Four Suffolk Asda checkout operators who stole hundreds of items in a “skim-scanning” fiddle have each been jailed for 10 months.
The women, who all worked at the Western Way store in Bury St Edmunds, helped each other to avoid paying for items by “elevating” them over the scanning devices at checkouts.
Ipswich Crown Court heard that hundreds of items including children’s clothes, joints of meat and large boxes of washing powder weren’t paid for and in one case only £2.83 had been paid for items that should have cost £45.38.
Lindsay Cox, prosecuting, said the conspiracy came to light in September 2015 after some of the women were seen deliberately going to each other’s tills to pay for their shopping. One of them was also seen “elevating” flowers above the scanning device to avoid her co-defendant paying for them, said Mr Cox.

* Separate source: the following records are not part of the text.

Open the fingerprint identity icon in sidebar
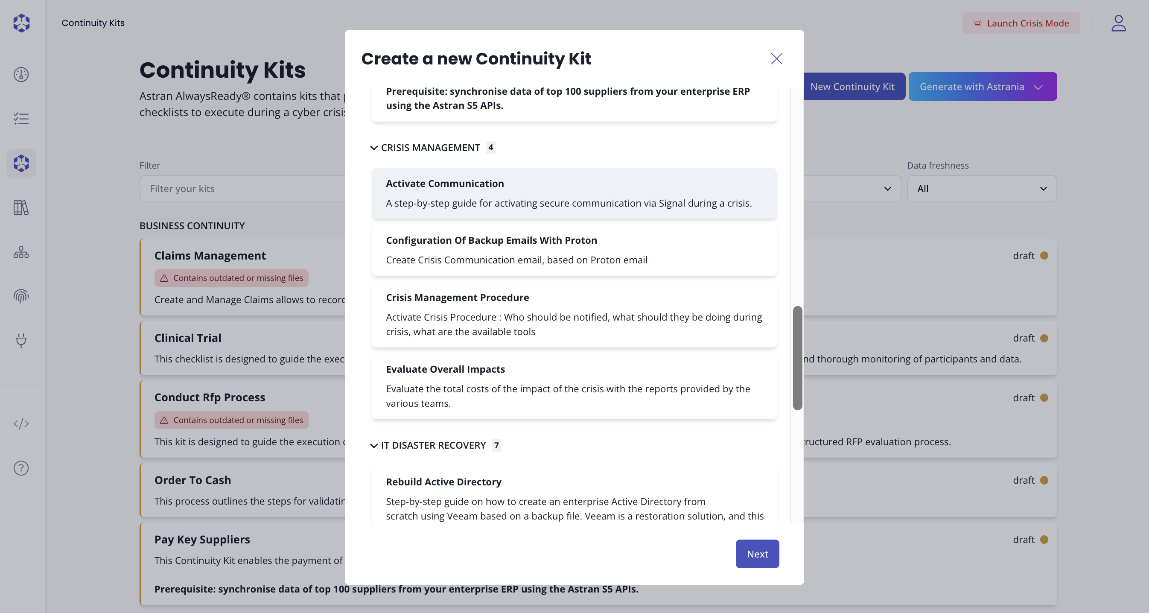1149x613 pixels. point(21,296)
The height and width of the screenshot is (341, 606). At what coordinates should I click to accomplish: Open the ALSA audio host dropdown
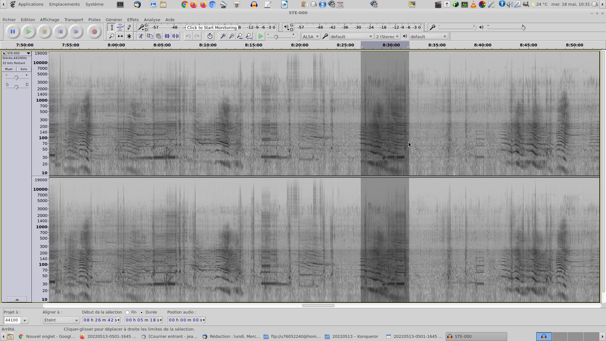(311, 37)
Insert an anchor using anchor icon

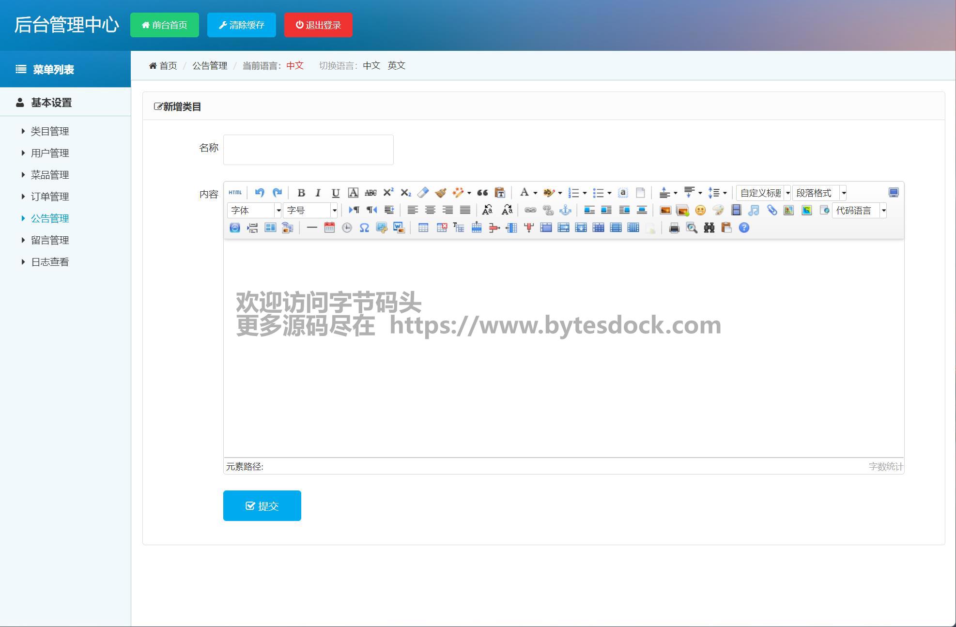565,210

Sentencing the women, Judge Rupert Overbury said: “If the sentences today don’t include an element of deterrent for those others working in the retail industry, especially on supermarkets tills, they will be given the entirely inappropriate message that you can steal from your employers without the risk of custody. This was organised stealing from your employer who trusted you to carry out your till duties honestly. You didn’t.”
He said he was sentencing them on the basis that the total involved in the conspiracy was £2,000 over a period of 66 days.
However, he said that figure “paled into insignificance” compared to far higher amounts that two of the women had confessed to during an internal investigation.
Before the court were Rachel Hassall, 38, of Bradfield St George Road, Angelina Mosley, 38, of Sycamore Drive, and Sally-Anne Sadler, 61, of Bridgeman Walk, all of Bury St Edmunds, and Tracey Tate, 52, of Culford, who admitted conspiracy to steal.
Mr Cox said CCTV surveillance showed more than 500 items had been “skim-scanned.”
Darren Snow, for Tate, said she was “embarrassed, ashamed, humiliated and distressed” about what she had done.
He said Hassall was “ashamed and distraught and remorseful for her actions”. Charles Myatt, for Mosley, said his client was full of remorse. Joanne Eley, for Sadler said she was extremely remorseful and ashamed.